Scientific classification
- Kingdom: Animalia
- Phylum: Chordata
- Class: Amphibia
- Order: Anura
- Family: Alytidae
- Genus: Discoglossus
- Species: D. pictus
- Binomial name: Discoglossus pictus Otth, 1837

= Discoglossus pictus =

- Genus: Discoglossus
- Species: pictus
- Authority: Otth, 1837
- Conservation status: LC

Species of amphibian

Discoglossus pictus, the Mediterranean painted frog or simply painted frog, is a species of frog in the family Alytidae (formerly Discoglossidae).

==Distribution==
Discoglossus pictus is found Mediterranean Africa in northeast Morocco, northern Algeria, and Tunisia, in the islands of Sicily (Italy) and Malta; introduced populations exist in northeastern Spain and southwestern France. Discoglossus scovazzi from Morocco was previously considered a subspecies of D. pictus. Initially, only the former was thought to occur in Morocco, but later research has shown that also D. pictus is present there.

==Description==

As the common name implies, these frogs can have colorful markings.
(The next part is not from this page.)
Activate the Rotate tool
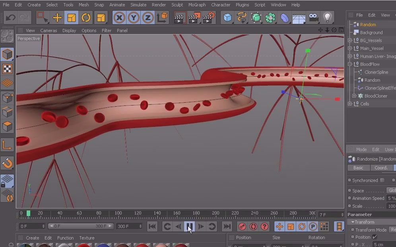The width and height of the screenshot is (396, 247). click(86, 17)
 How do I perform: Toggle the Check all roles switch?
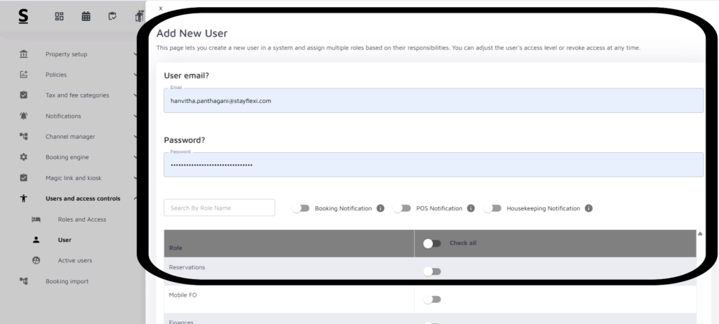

Three pattern variations occur in this species - almost uniformly colored animals, animals with large, dark spots with bright edges, and animals with two dark brown longitudinal bands, one bright band along the back, and two bright bands along the sides. The belly is whitish. The body is stout with a flat head that is wider than it is long. The dorsal glands are arranged in longitudinal patterns along the back, or can be absent. The pupils are shaped like an upside-down droplet. Mating in North Morocco takes place from January to early November. Copulation, in which the male clasps the female in the lumbar region, lasts about two hours. Copulation in the Spanish specimens lasts only 35 seconds to 2 minutes. Females lay 500 to 1000 eggs in one night. The females copulate with various males and after each copulation, a small clump of about 20 to 50 eggs is laid. The ovum diameter is usually 1.0 to 1.5 mm; the gelatinous envelope is 3.7 mm. The eggs have no common envelope and form a loose mass on the water surface or may sink to the bottom. Eggs usually hatch in 2–6 days. Upon hatching, tadpoles are about 3 mm in length. In 1–3 months, they grow to about 33 mm and metamorphose into froglets of 10 mm. In Sicily, many populations are associated with man-made water bodies such as stone-sided cisterns, irrigation pipes, and canals in cultivated areas.

==Habitat and conservation==
It is on the list of Strictly Protected Fauna of the Council of Europe (Bern Convention). They appear to be endangered by the intensification of agriculture, but populations that live along rivers, seasonal ponds, and swamps seem to be less endangered. Populations from northeast of the Iberian Peninsula could be a threat to some native species of frogs, especially those where they both occur in the same aquatic habitats. In North Africa, it is a very abundant species, especially in the subhumid northern regions, but its presence reaches pre-Saharan oases. Populations on Malta are said to be threatened by a reduction of the ground-water levels. It was introduced several times on the island of Comino, but the introduced Levant water frog (Pelophylax bedriagae) on the Maltese archipelago is a direct competitor of this species. To effectively protect this species, more data are needed about its ecology and biology. D. pictus seems to be associated with man-made water bodies, at least for part of its distribution.